Securing admin access to Monzo’s platform

Read the article

Monzo’s microservices are deployed on a shared “platform” of infrastructure, libraries and tooling. This allows our product teams to focus on building features for customers while our platform and security teams ensure everything is running efficiently and securely.

We regularly deploy improvements to our entire fleet of 2500+ services, often without the teams that own those services even noticing the change. Taking examples just from Security, we’ve written before about how we introduced RPC permissions and egress controls for all of our services. A shared platform is a fantastic force-multiplier but it has corresponding risks: the admin permissions needed to make these platform-wide changes are sensitive and must be guarded carefully.

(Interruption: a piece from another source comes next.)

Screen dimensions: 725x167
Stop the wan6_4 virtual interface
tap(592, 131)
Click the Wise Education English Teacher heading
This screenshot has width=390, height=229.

This post describes how we combined confidential computing and reproducible builds into a system for brokering access to temporary infrastructure credentials. We’ll also discuss how we made this system resistant to the most determined attackers – including engineers in the team that maintain it!

Multi-party authorisation for infrastructure changes

Monzo’s core infrastructure consists of a small set of Kubernetes clusters hosted by AWS. Making changes to this infrastructure is a sensitive process: it requires access to highly-privileged credentials and the potential blast-radius of an incorrect change is often high.

A simplified view of Monzo’s backend, showing example microservices (service.ledger and service.pot) as built on top of a shared “common platform” of Kubernetes clusters and AWS services. (Source: https://whimsical.com/monzo-s-platform-BWi7MFVycewC5Mfw8EfSvT)

One good way to mitigate this risk is to delegate as much of it to machines as possible. Fortunately, we want to do that anyway! For example, we run a Terraform-based continuous deployment pipeline for a lot of our infrastructure. All changes made by this pipeline must first be approved by other engineers in code reviews.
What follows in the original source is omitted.